▸ COMPLETE THE FOLLOWING
A – According to the lecture announcement on property in early modern Ireland, in which centuries did English colonists in Ireland field-test strategies for translating land into property?
B – Write a continuation of the lecture announcement on property in early modern Ireland, picking up after its final sentence.
Start of GIVEN PASSAGE
The Poetics of Property: The Ground Possessed and Dispossessed in Early Modern Ireland
Wednesday, November 13, 2024 5pm
About this Event
Boston College, 153-189 College Road, Chestnut Hill, MA, 02467, USA
https://libguides.bc.edu/burns/visit/events“There cannot be a history of private property law,” Brenna Bhandar writes in Colonial Lives of Property: Law, Land, and Racial Regimes of Ownership, “that is not at the same time a history of land appropriation in Ireland, the Caribbean, North America, and beyond.” In this lecture, Pat Palmer explores how English colonists in sixteenth and seventeenth century Ireland field-tested strategies for translating land into property. Wheezes like “surrender and re-grant” turned community-held land into the private property of the single individual through Common-Law title. This “invention” of property transformed our engagement with the more-than-human in ways that continue to play out as crises of equality and biodiversity. This lecture asks whether recovering older (here, specifically, Gaelic) ways of engaging with the land as a place of enchantment rather than possession have anything to say to the present.
End of GIVEN PASSAGE
Start of RECORDS PROVIDED
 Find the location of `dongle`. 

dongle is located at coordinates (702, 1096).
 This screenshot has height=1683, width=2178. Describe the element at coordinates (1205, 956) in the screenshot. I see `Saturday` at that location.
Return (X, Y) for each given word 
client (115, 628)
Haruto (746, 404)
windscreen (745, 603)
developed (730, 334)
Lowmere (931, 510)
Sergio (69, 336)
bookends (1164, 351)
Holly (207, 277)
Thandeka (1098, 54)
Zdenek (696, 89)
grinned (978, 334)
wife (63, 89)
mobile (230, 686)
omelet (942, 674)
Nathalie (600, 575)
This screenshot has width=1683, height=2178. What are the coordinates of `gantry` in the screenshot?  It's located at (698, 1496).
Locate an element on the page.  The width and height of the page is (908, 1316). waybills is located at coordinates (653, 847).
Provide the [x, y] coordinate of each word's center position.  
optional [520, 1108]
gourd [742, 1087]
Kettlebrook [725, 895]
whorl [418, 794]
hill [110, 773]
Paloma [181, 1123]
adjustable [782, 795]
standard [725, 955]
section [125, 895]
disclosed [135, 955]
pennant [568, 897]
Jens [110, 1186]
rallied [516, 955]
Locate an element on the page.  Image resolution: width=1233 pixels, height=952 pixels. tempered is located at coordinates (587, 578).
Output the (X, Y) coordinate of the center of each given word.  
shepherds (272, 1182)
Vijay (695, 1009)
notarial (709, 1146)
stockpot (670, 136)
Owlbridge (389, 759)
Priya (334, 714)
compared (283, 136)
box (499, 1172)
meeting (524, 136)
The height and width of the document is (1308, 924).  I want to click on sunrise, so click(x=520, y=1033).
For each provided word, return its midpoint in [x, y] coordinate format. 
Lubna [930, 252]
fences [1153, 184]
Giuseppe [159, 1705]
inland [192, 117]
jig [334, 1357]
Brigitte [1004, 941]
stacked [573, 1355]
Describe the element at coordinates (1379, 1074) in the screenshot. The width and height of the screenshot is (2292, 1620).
End of RECORDS PROVIDED
▸ ANSWERS GIVEN
A – The sixteenth and seventeenth centuries.

B –
Pat Palmer is Professor of English at Maynooth University and the Fall 2024 Burns Visiting Scholar in Irish Studies. She works on cultures in contact in, principally, early modern Ireland, on the conflictual exchange between English colonists and the Gaelic world, on linguistic colonization, the aesthetics of violence, and the politics of translation. She is the author of Language and Conquest in Early Modern Ireland: English Renaissance Literature and Elizabeth Imperial Expansion (Cambridge, 2001) and The Severed Head and the Grafted Tongue: Translating Violence in Early Modern Ireland (Cambridge, 2014). Her current book project is a monograph provisionally entitled The Poetics of Property: Castle Poems and the Invention of Ownership in Early Modern Ireland. She is Principal Investigator on the MACMORRIS Project, a digital humanities project which maps the full range of cultural activity, across languages and ethnic groups, in early modern Ireland.
For further background on Professor Palmer and her Burns Visiting Scholar residency, please visit the Burns Visiting Scholar in Irish Studies web page.
Burns Library will host a complimentary beer, wine, hors d'oeuvres reception beginning at 5:00pm, with Prof. Palmer's lecture to follow at 6:00pm. All are welcome.